Cancer genomics promises to revolutionize medicine by identifying tumor-specific alterations that can guide clinical decision-making. To list just two groundbreaking examples, activating mutations in the epidermal growth factor receptor gene EGFR were linked to gefitinib response [4],[5] and amplification or overexpression of the related gene ERBB2 was shown to predict response to anti-ERBB2 therapies such as lapatinib [6]. Tests for these markers that guide therapy decisions are now part of the standard of care in non-small-cell lung cancer and breast cancer. Since these and other early single-gene findings, large-scale sequencing studies have systematically mapped the landscape of the most common alterations for most common tumor types [1],[2]. Increasingly, these alterations are being linked to diagnostic, prognostic, and drug-response outcomes. As the number of these associations increases and sequencing costs decrease, targeted panels are being replaced by genome- and transcriptome-wide approaches. Several proof-of-principle studies have recently demonstrated the potential for use of such data to identify clinically actionable findings [7]-[9]. In a prototypical study, Jones et al.[10] sequenced an oral adenocarcinoma by whole-genome and whole-transcriptome sequencing, identified upregulation of the mitogen activating protein kinase pathways through overexpression of receptor tyrosine kinase (RET) RNA and deletion of the Phosphatase and tensin homolog (PTEN) gene.
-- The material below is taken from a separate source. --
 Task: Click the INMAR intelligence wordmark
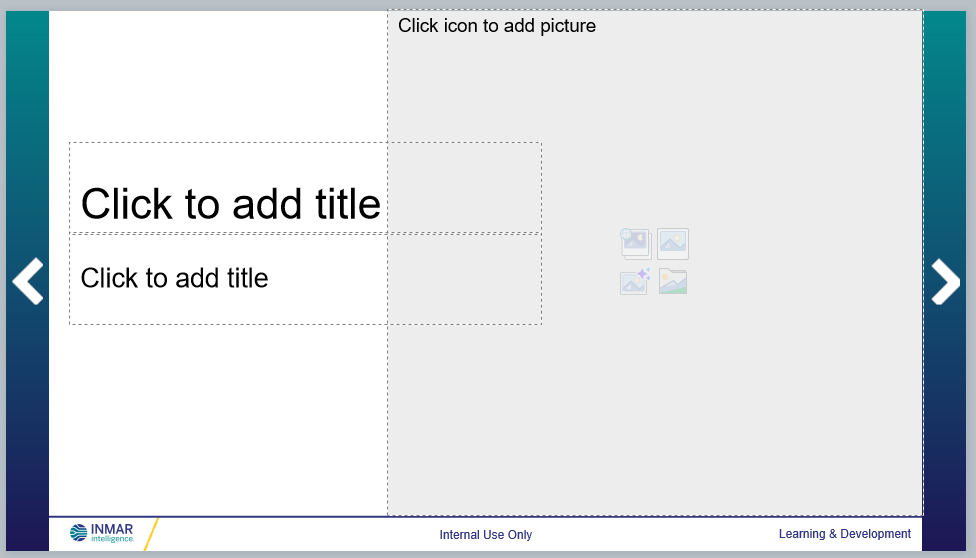[x=112, y=532]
They proposed a therapeutic intervention by RET inhibition with sunitinib, a therapy that might not otherwise be considered for this disease type. Most recently, Van Allen et al.[11] described an exome sequencing approach that, when applied prospectively, identified clinically relevant alterations in 15 of 16 cancer patients analyzed.
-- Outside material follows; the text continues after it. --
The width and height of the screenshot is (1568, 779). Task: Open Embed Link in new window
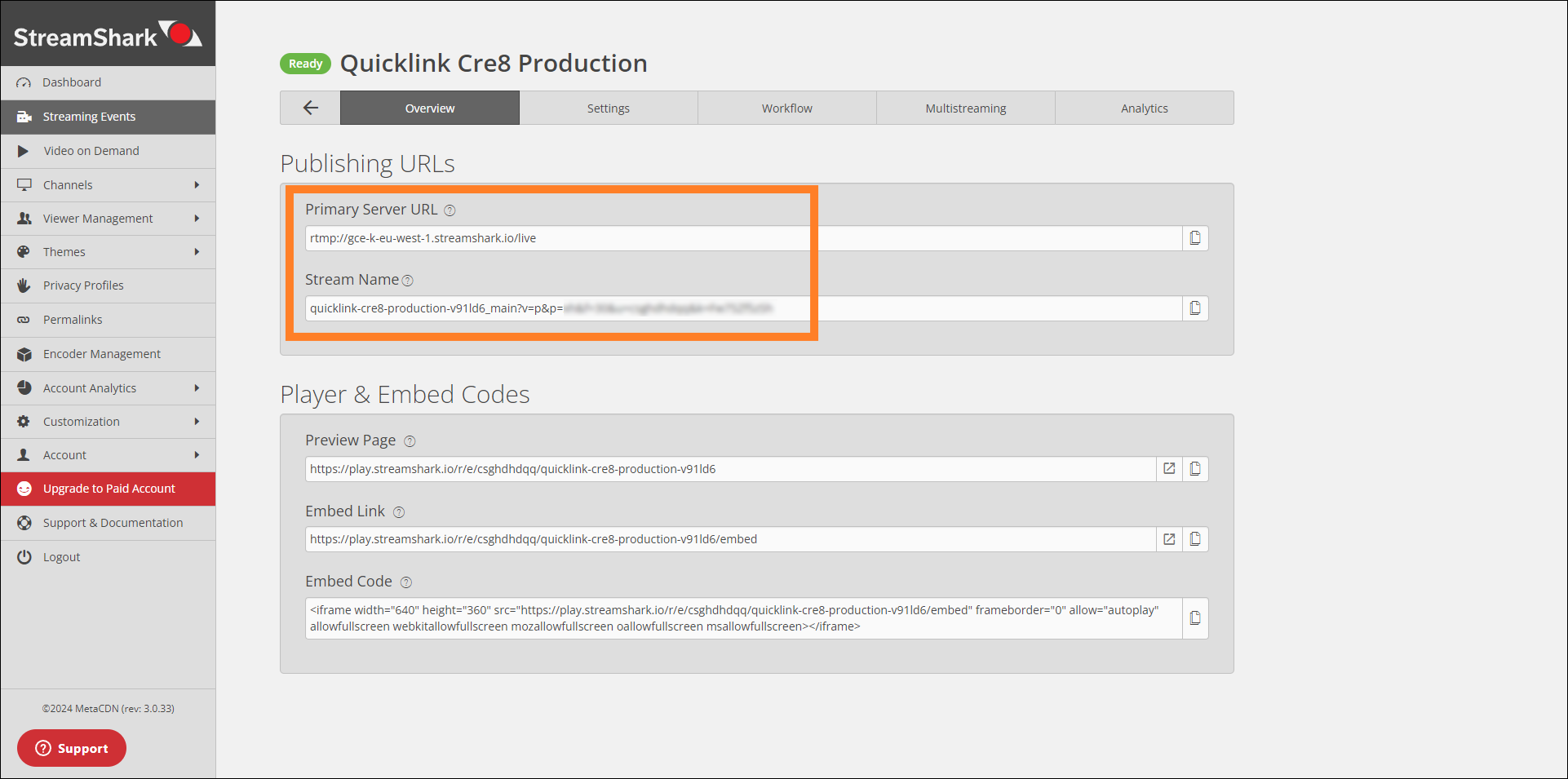[1169, 539]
These anecdotal examples hint at the promise of personalized (`N-of-one’) medicine to target therapies to the specific genomic alterations of each cancer patient. A typical cancer genomics workflow is depicted in Figure 1. This process has been reviewed elsewhere extensively [11]-[13] and is arguably converging on some level of standardization and automation. The major bottleneck in the process currently lies in the final steps of interpretation and report generation. The challenge is to determine the significance of tumor-specific genomic changes in both a biological and clinical context. A large number of algorithms have been developed to predict the biological effects of single nucleotide variants (SNVs) and to a lesser degree insertions and deletions (indels). The overall accuracy of these methods is generally low [14] and very little has been done for other event types such as chimeric transcripts and copy number variants (CNVs).
Figure 1

The interpretation bottleneck of personalized medicine. A typical cancer genomics workflow, from sequence to report, is illustrated. The upstream, relatively automated steps (shown by their light color here) involve (1) the production of millions of short sequence reads from a tumor sample; (2) alignment to the reference genome and application of event detection algorithms; (3) filtering, manual review and validation to identify high-quality events; and (4) annotation of events and application of functional prediction algorithms. These steps culminate in (5) the production of dozens to thousands of potential tumor-driving events that must be interpreted by a skilled analyst and synthesized in a report. Each event must be researched in the context of current literature (PubMed), drug-gene interaction databases (DGIdb), relevant clinical trials (ClinTrials) and known clinical actionability from sources such as My Cancer Genome (MCG). In our opinion, this attempt to infer clinical actionability represents the most severe bottleneck of the process. The analyst must find their way through the dark by extensive manual curation before handing off (6) a report for clinical evaluation and application by medical professionals.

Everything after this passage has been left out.